In fact, 42-year-old Jeevanti Devi is yet to receive her salary for July. She supervises 418 households, or a population of 1,894 people in Faridabad’s Indira Nagar where sewage from small factories, workshops and houses collects in open drains and overflows onto the streets making the area vulnerable to infectious diseases.
“I got my salary for June after a month’s delay in August, but many others haven’t received even that yet. We have no information about the ₹500 due to us from the Haryana government as incentive for our COVID-19 activities. Many of us are single mothers and ₹4,000 is not sufficient to make ends meet. The earnings from incentives are uncertain — if there are fewer deliveries in a month, I make less. In a good month, I can earn upto ₹5,000, but mostly I earn ₹1,000- ₹1,500 [extra],” says Ms. Devi.

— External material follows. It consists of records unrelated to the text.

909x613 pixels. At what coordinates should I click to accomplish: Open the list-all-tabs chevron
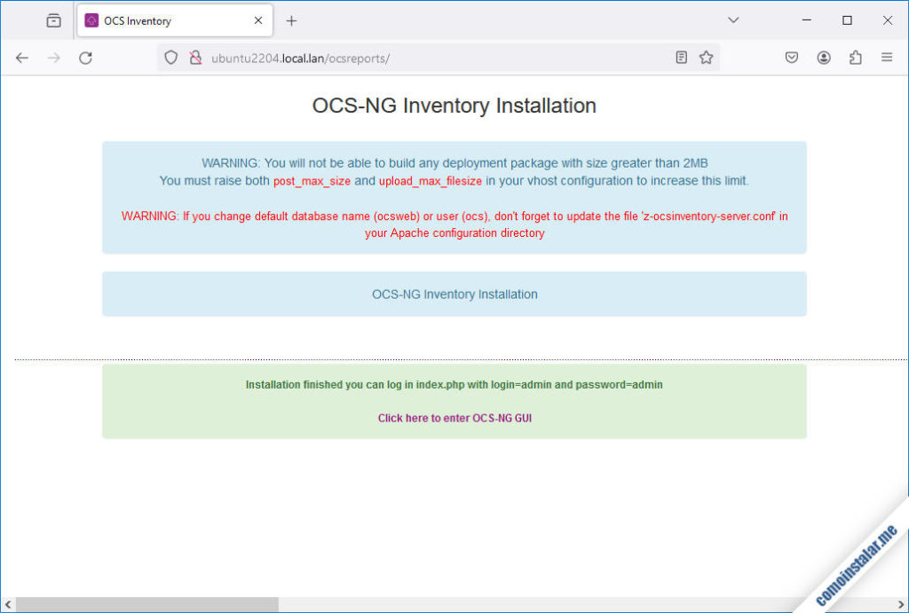click(x=733, y=20)
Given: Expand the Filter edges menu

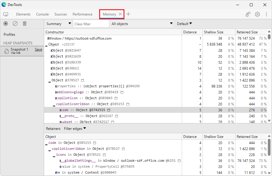Looking at the screenshot, I should pyautogui.click(x=75, y=129).
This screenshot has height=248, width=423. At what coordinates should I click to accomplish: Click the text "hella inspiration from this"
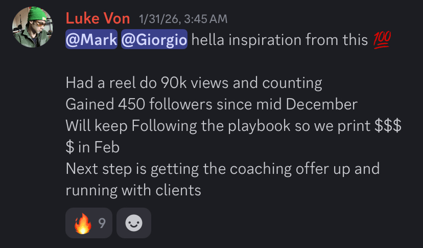coord(279,40)
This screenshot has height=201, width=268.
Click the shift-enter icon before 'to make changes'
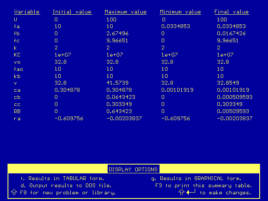tap(188, 192)
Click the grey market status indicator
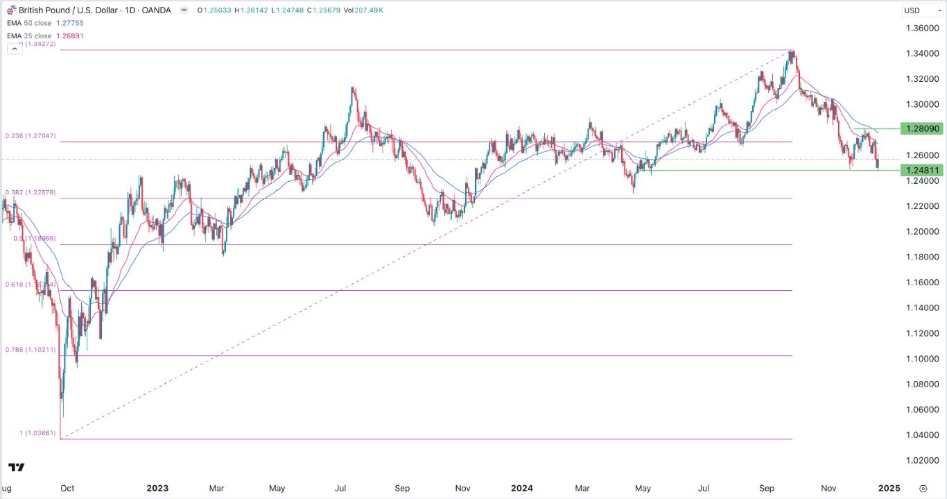The height and width of the screenshot is (499, 947). pyautogui.click(x=183, y=10)
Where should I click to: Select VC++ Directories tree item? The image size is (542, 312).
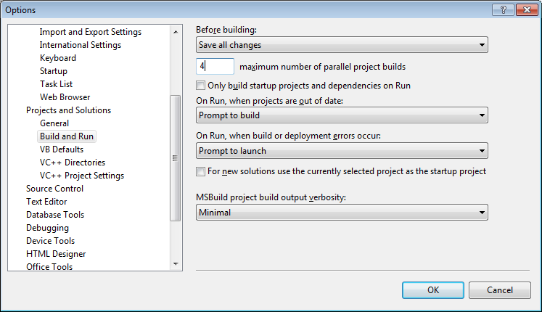73,163
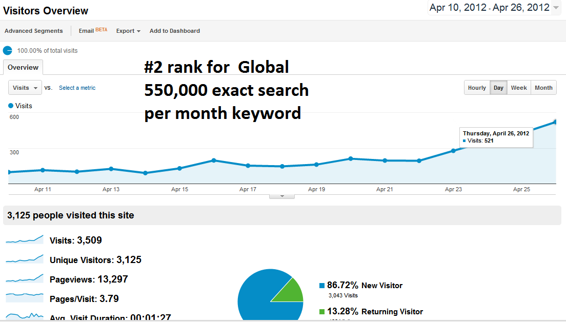
Task: Click the green Returning Visitor legend square
Action: (322, 312)
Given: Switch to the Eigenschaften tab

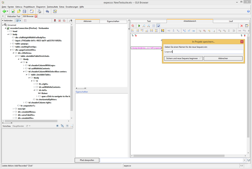Looking at the screenshot, I should [113, 21].
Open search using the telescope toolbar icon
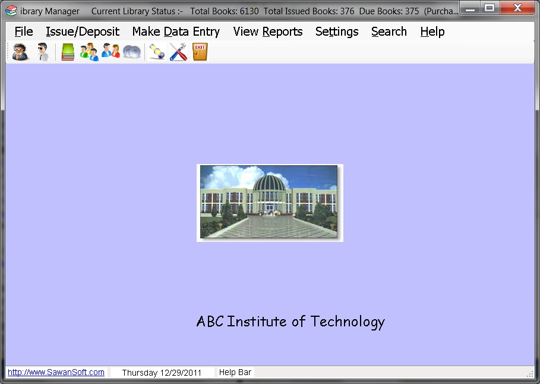The width and height of the screenshot is (540, 384). pos(157,52)
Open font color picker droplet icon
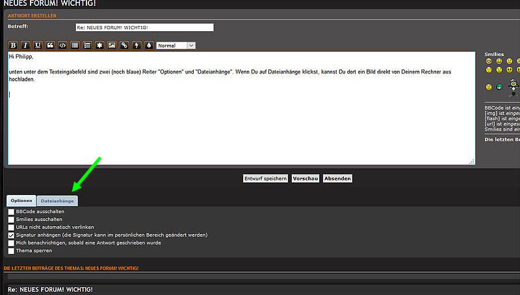 pyautogui.click(x=149, y=45)
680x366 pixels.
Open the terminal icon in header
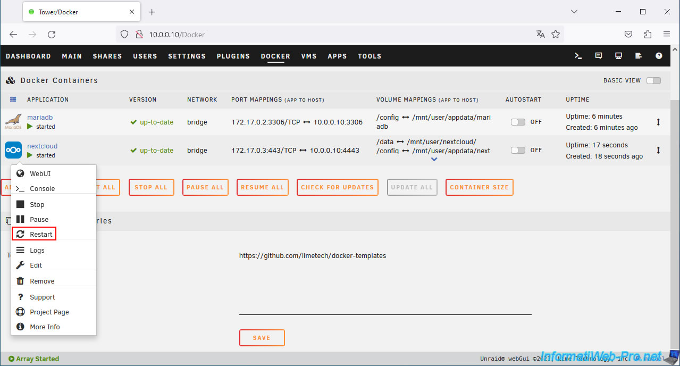pos(578,56)
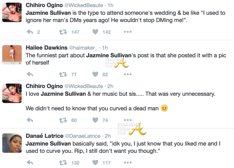
Task: Like Danaé Latrice's tweet with 117 likes
Action: tap(95, 163)
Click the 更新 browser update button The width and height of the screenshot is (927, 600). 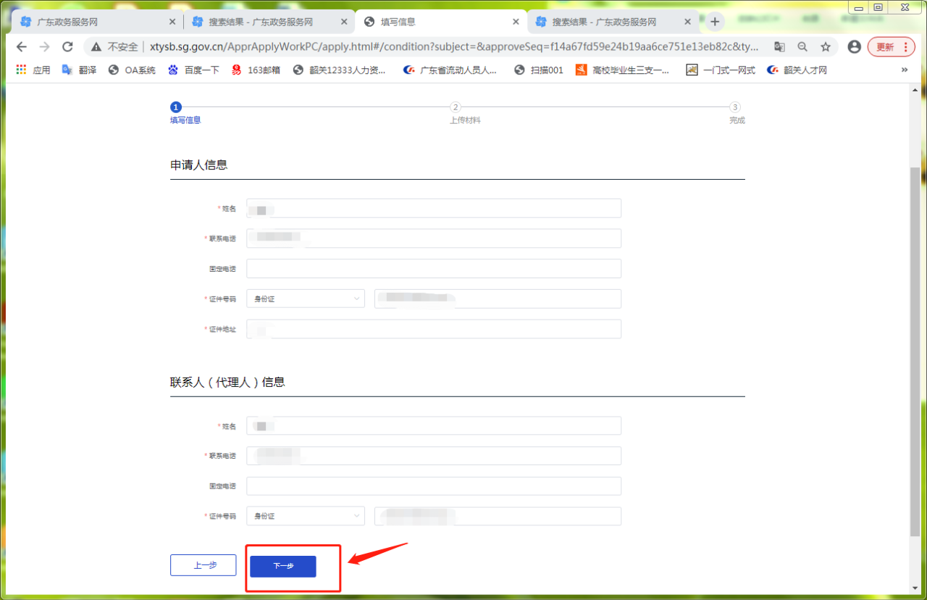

While the government has announced an insurance cover of ₹50 lakh for death due to COVID-19 or accidental work during COVID-19 related duty, it doesn't cover family members who may fall ill after coming in contact with the workers.
The Hindu ’s queries to the Haryana government’s National Health Mission official did not receive any response.
Vital role
“Since ASHA’s live in the community and belong to that community, they have a much deeper knowledge of and connection with the families. Without such a connect, it will not be possible to ensure the last mile delivery of health services. We would not have been able to achieve the gains we have of institutional delivery and reduction in maternal mortality but for the ASHAs. They are also the ones helping us with the TB and malaria control programmes,” said former Union health secretary K. Sujatha Rao, in an e-mail. She added that Haryana’s ASHA workers can't be expected to use a technology without provision for a suitable equipment.
Orb Media, an independent journalism organisation, highlights a study published in the British Medical Journal in 2012, co-authored by Nita Bhandari, which showed that interventions by community health workers as per government guidelines led to fewer still births in the intervention clusters, due to improved neonatal care practices in both home-born and institution-born infants and reduction in neonatal mortality for babies born at home.
Earlier this month, ASHAs, anganwadi workers, and workers of National Health Mission and Mid-Day-Meal scheme joined a nationwide two-day strike on August 7 and 8 called by the Joint platform of Scheme Workers’ Federations and Unions affiliated to the Central Trade Unions.